Rows from a dataset
====
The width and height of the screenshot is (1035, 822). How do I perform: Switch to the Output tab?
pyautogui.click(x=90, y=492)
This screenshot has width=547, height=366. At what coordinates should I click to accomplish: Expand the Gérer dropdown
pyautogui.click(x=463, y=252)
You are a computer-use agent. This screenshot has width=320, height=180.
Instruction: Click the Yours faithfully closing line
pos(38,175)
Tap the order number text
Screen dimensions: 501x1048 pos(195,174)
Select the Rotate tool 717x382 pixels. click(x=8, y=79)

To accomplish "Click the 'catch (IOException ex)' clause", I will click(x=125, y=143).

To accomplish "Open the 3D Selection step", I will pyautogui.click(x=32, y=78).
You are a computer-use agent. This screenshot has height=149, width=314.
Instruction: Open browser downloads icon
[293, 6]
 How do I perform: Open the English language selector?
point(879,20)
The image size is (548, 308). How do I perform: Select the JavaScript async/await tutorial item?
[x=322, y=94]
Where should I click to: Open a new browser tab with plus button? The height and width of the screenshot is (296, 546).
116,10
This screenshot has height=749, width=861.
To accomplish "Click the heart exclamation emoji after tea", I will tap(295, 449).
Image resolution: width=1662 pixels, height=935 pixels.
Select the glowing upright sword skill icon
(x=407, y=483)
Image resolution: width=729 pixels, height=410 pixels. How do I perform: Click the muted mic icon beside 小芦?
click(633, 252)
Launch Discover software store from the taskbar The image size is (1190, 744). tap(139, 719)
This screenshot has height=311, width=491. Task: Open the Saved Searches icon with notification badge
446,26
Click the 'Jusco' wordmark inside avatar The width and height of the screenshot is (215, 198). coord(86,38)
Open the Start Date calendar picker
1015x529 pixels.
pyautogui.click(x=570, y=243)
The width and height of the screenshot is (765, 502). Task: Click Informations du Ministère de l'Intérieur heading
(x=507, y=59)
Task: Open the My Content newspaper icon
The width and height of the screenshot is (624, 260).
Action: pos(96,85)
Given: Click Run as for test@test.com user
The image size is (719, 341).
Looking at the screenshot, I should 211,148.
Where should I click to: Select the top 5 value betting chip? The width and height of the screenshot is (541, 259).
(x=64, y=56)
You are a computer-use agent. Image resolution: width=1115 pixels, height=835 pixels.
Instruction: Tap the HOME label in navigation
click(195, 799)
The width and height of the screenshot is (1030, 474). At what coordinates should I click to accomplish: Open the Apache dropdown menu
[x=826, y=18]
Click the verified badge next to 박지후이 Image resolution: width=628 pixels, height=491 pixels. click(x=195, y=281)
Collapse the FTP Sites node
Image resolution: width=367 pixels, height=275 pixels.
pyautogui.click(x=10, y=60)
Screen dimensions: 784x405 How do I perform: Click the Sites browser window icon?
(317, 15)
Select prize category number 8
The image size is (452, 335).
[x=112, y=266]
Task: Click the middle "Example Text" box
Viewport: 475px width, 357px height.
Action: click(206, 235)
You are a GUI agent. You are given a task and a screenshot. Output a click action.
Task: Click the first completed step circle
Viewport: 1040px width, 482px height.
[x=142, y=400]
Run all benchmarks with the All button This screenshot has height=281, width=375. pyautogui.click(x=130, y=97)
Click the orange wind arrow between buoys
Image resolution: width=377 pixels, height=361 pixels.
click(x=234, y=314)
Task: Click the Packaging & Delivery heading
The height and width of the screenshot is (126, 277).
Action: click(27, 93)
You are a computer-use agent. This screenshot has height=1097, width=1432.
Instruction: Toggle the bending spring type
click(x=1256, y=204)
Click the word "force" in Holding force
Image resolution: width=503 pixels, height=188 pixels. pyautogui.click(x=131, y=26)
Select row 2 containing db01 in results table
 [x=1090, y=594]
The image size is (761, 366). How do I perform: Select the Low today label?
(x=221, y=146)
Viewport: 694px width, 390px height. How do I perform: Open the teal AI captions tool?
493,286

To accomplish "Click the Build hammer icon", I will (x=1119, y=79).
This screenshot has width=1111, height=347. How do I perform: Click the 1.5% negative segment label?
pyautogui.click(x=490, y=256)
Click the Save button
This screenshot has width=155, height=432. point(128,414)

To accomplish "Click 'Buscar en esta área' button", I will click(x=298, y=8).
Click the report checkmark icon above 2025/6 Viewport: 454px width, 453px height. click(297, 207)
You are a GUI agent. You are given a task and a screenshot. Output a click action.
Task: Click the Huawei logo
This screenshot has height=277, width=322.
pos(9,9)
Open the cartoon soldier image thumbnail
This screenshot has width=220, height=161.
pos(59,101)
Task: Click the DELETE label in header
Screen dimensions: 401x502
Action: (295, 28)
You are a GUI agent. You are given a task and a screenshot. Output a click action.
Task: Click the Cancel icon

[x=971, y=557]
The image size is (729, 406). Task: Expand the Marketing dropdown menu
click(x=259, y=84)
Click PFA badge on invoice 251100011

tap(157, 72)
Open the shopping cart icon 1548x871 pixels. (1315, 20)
====
Copy out the records word for word, everything from the line containing "Click the 'Jusco'" down to the line containing "Image resolution: width=503", with both of those lines included.

Click the 'Jusco' wordmark inside avatar The width and height of the screenshot is (215, 198). coord(86,38)
Open the Start Date calendar picker
1015x529 pixels.
pyautogui.click(x=570, y=243)
The width and height of the screenshot is (765, 502). Task: Click Informations du Ministère de l'Intérieur heading
(x=507, y=59)
Task: Open the My Content newspaper icon
The width and height of the screenshot is (624, 260).
Action: pos(96,85)
Given: Click Run as for test@test.com user
The image size is (719, 341).
Looking at the screenshot, I should 211,148.
Where should I click to: Select the top 5 value betting chip? The width and height of the screenshot is (541, 259).
(x=64, y=56)
You are a computer-use agent. Image resolution: width=1115 pixels, height=835 pixels.
Instruction: Tap the HOME label in navigation
click(195, 799)
The width and height of the screenshot is (1030, 474). At what coordinates should I click to accomplish: Open the Apache dropdown menu
[x=826, y=18]
Click the verified badge next to 박지후이 Image resolution: width=628 pixels, height=491 pixels. click(x=195, y=281)
Collapse the FTP Sites node
Image resolution: width=367 pixels, height=275 pixels.
pyautogui.click(x=10, y=60)
Screen dimensions: 784x405 How do I perform: Click the Sites browser window icon?
(317, 15)
Select prize category number 8
The image size is (452, 335).
[x=112, y=266]
Task: Click the middle "Example Text" box
Viewport: 475px width, 357px height.
Action: click(206, 235)
You are a GUI agent. You are given a task and a screenshot. Output a click action.
Task: Click the first completed step circle
Viewport: 1040px width, 482px height.
[x=142, y=400]
Run all benchmarks with the All button This screenshot has height=281, width=375. pyautogui.click(x=130, y=97)
Click the orange wind arrow between buoys
Image resolution: width=377 pixels, height=361 pixels.
click(x=234, y=314)
Task: Click the Packaging & Delivery heading
The height and width of the screenshot is (126, 277).
Action: click(27, 93)
You are a computer-use agent. This screenshot has height=1097, width=1432.
Instruction: Toggle the bending spring type
click(x=1256, y=204)
Click the word "force" in Holding force
Image resolution: width=503 pixels, height=188 pixels. pyautogui.click(x=131, y=26)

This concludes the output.